_Problem description_
Copy the records below word for word, leaving out the pictures.

_Dataset records_

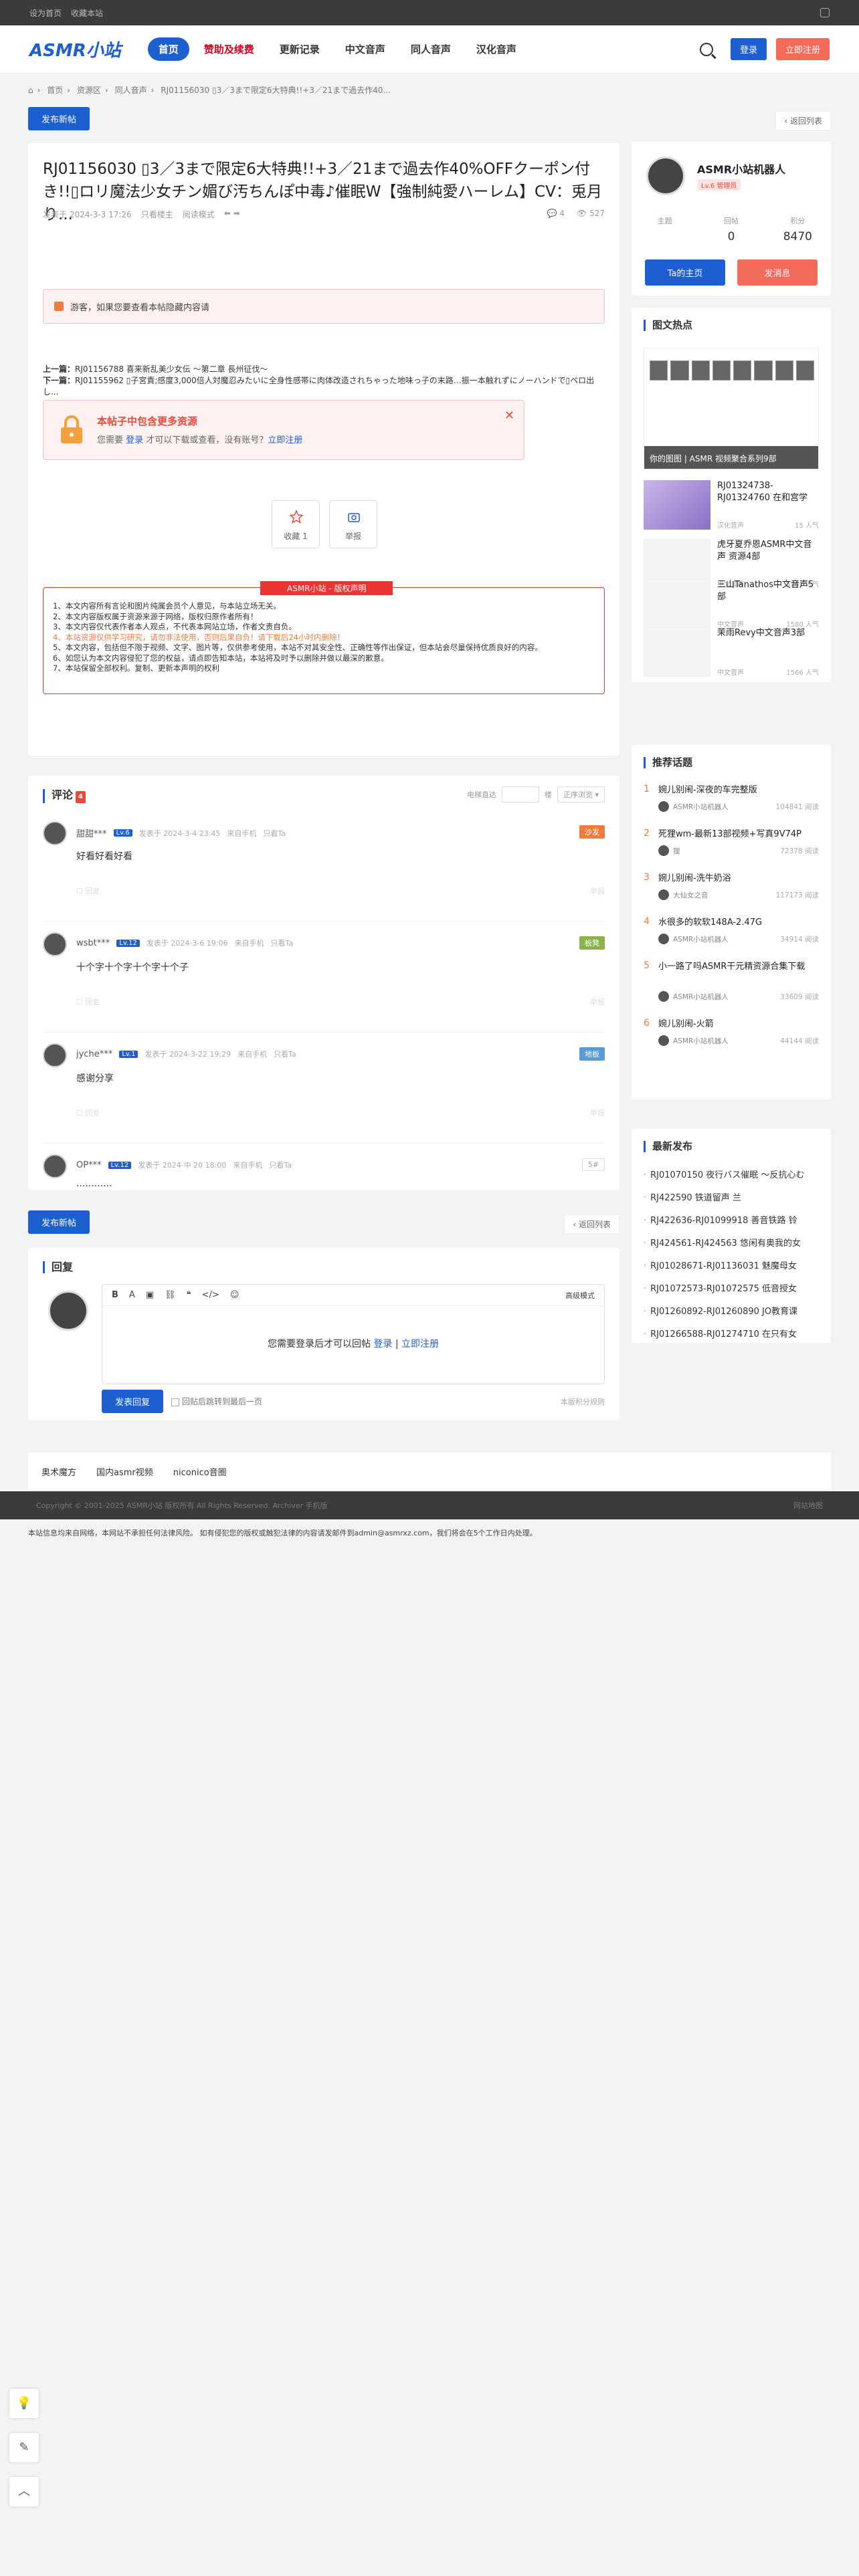  I want to click on reply-register-link: 立即注册, so click(420, 1345).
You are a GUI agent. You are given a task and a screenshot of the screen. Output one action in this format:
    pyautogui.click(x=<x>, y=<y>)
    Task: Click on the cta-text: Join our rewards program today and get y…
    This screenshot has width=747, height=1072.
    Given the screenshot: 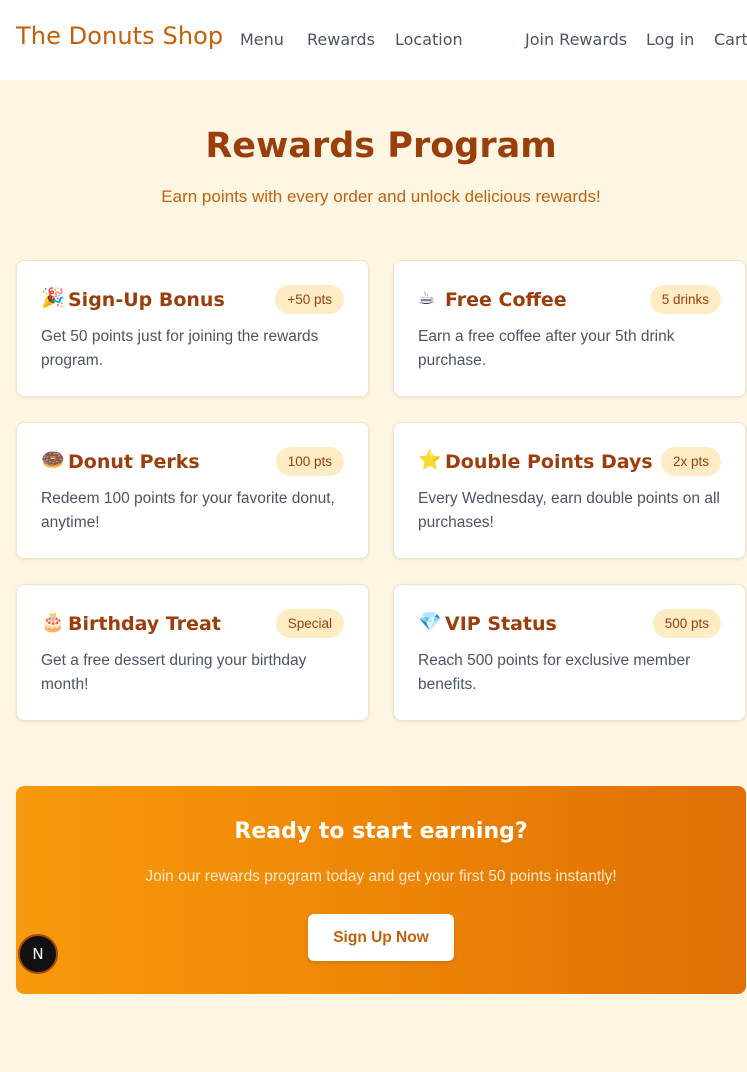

_Reply_
  I want to click on reply-register-link: 立即注册, so click(420, 1345).
You are a GUI agent. You are given a task and a screenshot of the screen. Output one action in this format:
    pyautogui.click(x=<x>, y=<y>)
    Task: Click on the cta-text: Join our rewards program today and get y…
    This screenshot has width=747, height=1072.
    Given the screenshot: 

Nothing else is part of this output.